Automation for Interpretable Machine Learning Through a Comparison of Loss Functions to Regularisers
A. I. Parkes, J. Camilleri, D. A. Hudson, A. J. Sobey

TL;DR
This paper investigates using the Fit to Median Error measure in automated machine learning to enhance interpretability by regularising models to better reflect the underlying data relationships, demonstrated on ship power prediction.
Contribution
It introduces the use of Fit to Median Error as a regulariser in automated regression models, improving interpretability without compromising accuracy.
Findings
Models with Fit to Median Error better approximate ground truth.
Regularisation improves interpretability of neural networks.
No loss in conventional error metrics when using the new regulariser.
Abstract
To increase the ubiquity of machine learning it needs to be automated. Automation is cost-effective as it allows experts to spend less time tuning the approach, which leads to shorter development times.

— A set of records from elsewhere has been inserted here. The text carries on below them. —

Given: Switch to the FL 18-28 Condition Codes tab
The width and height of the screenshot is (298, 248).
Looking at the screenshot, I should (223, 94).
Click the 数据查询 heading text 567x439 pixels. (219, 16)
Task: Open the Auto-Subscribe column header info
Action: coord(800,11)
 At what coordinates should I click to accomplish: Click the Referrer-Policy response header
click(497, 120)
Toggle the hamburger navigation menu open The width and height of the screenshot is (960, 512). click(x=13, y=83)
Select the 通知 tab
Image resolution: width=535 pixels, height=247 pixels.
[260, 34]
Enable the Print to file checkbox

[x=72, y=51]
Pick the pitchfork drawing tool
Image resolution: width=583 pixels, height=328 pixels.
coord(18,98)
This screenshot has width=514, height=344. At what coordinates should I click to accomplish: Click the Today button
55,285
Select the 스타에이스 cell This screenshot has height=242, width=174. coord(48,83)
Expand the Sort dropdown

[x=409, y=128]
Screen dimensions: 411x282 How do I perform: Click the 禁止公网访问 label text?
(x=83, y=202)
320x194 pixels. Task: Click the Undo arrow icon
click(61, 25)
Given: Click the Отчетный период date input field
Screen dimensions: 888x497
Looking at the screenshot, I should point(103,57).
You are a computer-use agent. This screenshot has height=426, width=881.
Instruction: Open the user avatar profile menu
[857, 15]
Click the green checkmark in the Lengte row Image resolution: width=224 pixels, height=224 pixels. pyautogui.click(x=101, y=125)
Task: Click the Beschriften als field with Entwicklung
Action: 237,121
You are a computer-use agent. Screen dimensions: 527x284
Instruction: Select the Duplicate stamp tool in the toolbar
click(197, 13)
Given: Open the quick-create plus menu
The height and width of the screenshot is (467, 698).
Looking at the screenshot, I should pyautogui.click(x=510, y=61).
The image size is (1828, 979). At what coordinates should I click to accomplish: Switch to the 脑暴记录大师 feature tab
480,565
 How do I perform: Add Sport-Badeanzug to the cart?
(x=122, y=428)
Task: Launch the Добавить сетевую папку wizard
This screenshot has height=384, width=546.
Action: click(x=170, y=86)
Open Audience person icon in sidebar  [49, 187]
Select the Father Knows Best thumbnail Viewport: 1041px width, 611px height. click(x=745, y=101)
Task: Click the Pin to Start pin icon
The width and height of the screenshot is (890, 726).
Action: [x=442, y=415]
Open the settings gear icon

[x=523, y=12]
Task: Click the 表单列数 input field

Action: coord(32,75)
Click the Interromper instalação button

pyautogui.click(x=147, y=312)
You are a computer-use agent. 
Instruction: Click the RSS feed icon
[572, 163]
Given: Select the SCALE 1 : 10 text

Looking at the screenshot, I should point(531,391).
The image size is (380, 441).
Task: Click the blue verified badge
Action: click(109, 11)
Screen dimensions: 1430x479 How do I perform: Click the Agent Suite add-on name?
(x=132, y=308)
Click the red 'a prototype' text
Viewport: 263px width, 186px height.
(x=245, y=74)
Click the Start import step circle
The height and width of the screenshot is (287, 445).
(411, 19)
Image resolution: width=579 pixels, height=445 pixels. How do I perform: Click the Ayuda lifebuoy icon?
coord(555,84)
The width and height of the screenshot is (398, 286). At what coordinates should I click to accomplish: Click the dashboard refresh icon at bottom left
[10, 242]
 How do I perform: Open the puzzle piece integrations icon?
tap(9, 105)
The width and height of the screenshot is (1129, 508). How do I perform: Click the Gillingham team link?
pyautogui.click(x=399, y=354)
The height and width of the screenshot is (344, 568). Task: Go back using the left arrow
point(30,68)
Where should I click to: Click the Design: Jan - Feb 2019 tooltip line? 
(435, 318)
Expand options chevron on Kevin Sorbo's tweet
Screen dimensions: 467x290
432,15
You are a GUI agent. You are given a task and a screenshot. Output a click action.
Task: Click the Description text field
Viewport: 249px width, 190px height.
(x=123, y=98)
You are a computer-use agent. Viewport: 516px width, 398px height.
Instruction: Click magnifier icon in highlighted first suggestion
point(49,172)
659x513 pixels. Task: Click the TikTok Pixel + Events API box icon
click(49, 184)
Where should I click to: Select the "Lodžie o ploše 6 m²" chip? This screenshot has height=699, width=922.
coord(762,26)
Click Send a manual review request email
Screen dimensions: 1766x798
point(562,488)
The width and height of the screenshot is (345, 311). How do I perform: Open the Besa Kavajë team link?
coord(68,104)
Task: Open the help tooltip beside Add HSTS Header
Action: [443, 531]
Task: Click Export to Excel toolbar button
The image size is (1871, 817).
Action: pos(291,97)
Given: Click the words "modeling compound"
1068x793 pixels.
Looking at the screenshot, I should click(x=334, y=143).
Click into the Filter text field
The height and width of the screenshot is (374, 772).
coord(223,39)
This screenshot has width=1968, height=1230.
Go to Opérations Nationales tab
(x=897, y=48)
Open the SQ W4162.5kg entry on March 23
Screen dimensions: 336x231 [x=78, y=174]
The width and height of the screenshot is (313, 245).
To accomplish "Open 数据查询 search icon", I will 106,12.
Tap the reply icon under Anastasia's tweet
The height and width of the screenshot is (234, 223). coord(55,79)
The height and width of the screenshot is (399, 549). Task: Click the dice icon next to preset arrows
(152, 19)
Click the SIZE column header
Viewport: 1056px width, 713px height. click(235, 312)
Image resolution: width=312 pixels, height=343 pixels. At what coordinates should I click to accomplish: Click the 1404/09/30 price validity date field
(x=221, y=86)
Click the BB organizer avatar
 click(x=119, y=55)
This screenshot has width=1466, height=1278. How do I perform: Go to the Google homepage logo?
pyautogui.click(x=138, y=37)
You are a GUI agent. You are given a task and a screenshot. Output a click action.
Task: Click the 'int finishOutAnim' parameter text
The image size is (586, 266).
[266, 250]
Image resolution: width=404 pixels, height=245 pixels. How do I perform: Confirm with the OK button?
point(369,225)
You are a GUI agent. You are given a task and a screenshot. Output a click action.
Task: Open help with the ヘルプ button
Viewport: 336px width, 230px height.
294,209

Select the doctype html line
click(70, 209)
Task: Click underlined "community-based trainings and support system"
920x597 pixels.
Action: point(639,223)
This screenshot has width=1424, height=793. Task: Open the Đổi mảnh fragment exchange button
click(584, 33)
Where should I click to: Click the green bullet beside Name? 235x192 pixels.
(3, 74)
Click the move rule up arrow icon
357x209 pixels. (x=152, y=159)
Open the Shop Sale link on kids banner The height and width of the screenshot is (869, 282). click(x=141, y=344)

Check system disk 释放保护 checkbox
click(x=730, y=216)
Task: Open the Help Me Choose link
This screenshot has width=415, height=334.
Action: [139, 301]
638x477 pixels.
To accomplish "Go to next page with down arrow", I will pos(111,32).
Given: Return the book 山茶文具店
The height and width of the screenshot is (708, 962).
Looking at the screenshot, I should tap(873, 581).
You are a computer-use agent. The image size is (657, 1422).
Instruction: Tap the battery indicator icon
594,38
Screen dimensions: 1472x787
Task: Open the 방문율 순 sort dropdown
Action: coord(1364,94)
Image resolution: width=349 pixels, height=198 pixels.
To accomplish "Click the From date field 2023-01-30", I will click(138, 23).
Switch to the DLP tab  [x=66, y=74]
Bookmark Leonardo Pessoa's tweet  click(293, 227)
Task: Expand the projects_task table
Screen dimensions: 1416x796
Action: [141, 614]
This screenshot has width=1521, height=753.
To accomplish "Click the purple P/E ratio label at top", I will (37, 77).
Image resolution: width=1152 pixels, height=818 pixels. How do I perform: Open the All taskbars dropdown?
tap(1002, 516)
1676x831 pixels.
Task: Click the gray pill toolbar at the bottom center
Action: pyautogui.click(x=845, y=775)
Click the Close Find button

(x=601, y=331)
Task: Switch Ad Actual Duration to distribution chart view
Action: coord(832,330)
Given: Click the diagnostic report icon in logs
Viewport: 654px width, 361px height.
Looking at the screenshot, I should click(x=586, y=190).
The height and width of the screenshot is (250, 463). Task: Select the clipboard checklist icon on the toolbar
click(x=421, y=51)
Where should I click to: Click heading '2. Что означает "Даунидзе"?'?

However, while this automation produces highly accurate architectures, they can be uninterpretable, acting as `black-boxes' which produce low conventional errors but fail to model the underlying input-output relationships -- the ground truth. This paper explores the use of the Fit to Median Error measure in machine learning regression automation, using evolutionary computation in order to improve the approximation of the ground truth. When used alongside conventional error measures it improves interpretability by regularising learnt input-output relationships to the conditional median. It is compared to traditional regularisers to illustrate that the use of the Fit to Median Error…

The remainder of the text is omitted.